The epidemic of anti-motorist policies that has swept the country since 2010 and continues to grow must be reversed.

Doing so may protect those red wall seats that could decide the election.

And we don’t want to see false promises and hidden cash-grabbing surprises.

The March Budget must deliver positive action in alleviating the cost-of-living crisis that has hit motorists, logistics and the economy so intensely.

Let’s hear the word incentivise, for a change.

The RAC tells us in its doom-ridden seasonal traffic analysis that drivers are planning 21million holiday getaways this week, with 60 per cent of those trips crammed into the last three days before December 25.

And, of course, the UK’s motorways and major roads will be chock-full of bottleneck misery, with the daddy of six-lane congestion, the M25, expected to deliver its customary delays of up to an extra 60 minutes.
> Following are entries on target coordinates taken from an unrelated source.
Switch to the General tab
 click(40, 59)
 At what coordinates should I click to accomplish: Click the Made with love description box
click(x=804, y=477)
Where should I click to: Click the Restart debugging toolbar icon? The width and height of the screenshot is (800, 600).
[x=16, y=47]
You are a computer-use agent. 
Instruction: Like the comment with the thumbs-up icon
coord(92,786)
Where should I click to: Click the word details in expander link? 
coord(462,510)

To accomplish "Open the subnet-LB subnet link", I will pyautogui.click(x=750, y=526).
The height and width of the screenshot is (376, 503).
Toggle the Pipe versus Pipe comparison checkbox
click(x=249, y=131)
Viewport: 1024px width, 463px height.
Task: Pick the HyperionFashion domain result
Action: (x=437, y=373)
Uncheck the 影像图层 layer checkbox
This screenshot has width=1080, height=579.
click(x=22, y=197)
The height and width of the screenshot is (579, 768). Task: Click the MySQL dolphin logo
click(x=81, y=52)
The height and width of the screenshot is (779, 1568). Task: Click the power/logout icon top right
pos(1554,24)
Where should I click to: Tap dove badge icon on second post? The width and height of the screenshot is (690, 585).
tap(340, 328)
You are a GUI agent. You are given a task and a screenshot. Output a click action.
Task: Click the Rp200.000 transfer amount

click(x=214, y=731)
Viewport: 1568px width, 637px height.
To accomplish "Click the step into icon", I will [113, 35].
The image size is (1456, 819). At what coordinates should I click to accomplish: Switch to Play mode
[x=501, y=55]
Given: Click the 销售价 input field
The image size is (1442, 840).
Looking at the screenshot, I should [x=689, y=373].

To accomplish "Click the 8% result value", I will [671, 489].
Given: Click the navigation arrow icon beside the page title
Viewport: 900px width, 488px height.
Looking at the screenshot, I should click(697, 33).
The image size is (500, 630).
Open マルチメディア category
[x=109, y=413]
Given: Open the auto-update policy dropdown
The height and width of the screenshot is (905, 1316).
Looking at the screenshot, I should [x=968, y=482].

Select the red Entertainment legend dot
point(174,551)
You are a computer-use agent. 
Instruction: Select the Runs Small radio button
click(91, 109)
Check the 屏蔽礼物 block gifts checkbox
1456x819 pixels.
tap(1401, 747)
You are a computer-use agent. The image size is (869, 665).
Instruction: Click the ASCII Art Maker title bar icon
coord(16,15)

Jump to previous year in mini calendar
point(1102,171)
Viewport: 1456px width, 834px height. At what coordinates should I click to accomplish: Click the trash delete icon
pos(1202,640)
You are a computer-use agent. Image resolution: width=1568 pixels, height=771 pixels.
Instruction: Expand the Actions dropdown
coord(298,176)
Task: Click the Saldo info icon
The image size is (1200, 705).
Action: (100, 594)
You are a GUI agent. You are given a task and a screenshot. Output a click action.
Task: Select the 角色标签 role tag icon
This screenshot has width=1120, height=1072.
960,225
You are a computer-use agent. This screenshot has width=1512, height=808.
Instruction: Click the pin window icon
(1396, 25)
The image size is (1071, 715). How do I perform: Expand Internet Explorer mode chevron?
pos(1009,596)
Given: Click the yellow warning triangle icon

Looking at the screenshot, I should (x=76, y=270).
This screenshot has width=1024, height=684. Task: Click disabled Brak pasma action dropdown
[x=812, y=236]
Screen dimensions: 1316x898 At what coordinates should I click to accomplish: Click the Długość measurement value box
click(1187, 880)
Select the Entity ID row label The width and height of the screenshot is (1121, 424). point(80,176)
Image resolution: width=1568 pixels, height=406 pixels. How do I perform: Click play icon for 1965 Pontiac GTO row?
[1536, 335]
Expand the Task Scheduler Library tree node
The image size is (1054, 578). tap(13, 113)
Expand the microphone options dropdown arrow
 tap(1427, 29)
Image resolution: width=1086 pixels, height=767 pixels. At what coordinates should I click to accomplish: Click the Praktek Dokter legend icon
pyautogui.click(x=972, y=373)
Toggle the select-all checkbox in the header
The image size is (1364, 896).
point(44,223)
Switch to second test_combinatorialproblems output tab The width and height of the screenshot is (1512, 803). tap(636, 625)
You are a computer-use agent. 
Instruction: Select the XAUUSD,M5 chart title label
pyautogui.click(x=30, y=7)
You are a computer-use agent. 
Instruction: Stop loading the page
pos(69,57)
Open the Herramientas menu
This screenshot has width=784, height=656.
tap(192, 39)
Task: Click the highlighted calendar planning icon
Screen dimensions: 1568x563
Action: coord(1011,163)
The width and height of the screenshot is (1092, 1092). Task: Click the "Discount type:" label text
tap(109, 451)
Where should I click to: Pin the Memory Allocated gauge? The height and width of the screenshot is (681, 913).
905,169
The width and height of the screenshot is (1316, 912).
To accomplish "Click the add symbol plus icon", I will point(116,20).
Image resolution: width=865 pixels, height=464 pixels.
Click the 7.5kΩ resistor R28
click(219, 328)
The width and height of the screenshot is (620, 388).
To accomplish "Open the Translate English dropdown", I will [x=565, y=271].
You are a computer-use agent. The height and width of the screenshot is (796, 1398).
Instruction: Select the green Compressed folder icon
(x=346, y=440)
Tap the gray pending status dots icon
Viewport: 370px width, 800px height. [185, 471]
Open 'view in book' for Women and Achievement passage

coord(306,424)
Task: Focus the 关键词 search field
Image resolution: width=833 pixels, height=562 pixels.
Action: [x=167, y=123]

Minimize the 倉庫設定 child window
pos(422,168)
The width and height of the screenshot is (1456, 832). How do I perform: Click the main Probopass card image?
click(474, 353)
Oh joy.

To add to this festive cheer, there is the matter of the cost of filling up our indispensable chariots that continues to be a rip-off, with prices fluctuating wildly and no apparent will to do anything about it.

I am in regular contact with backbench Tory MPs and Government ministers, who on the face of it tell me they are firm supporters of my Fair-FuelUK campaigning efforts for lower pump prices via reduced fuel tax and truthful pump pricing.

But voters are fed up with just rhetoric, they want cheaper prices.

Some progress has been made.

Along with the fantastic campaigning help of The Sun, UK drivers have had the longest period in excise taxation history where fuel duty has been frozen, for 14 years.

We have even experienced a 6p cut in this regressive tax since 2010.

Yet still the UK remains the ninth most expensive of 166 countries in which to buy diesel.

How is it that EU states like Spain can price derv — diesel oil — 20p per litre cheaper than in the UK? In Germany it is 10p less.

The answer is simple — they recognise that the commercial heartbeat of any economy is logistics.

Make transport costs as low as possible and economies will thrive.

To make your festive picture even bleaker, US diesel is 70p per litre cheaper.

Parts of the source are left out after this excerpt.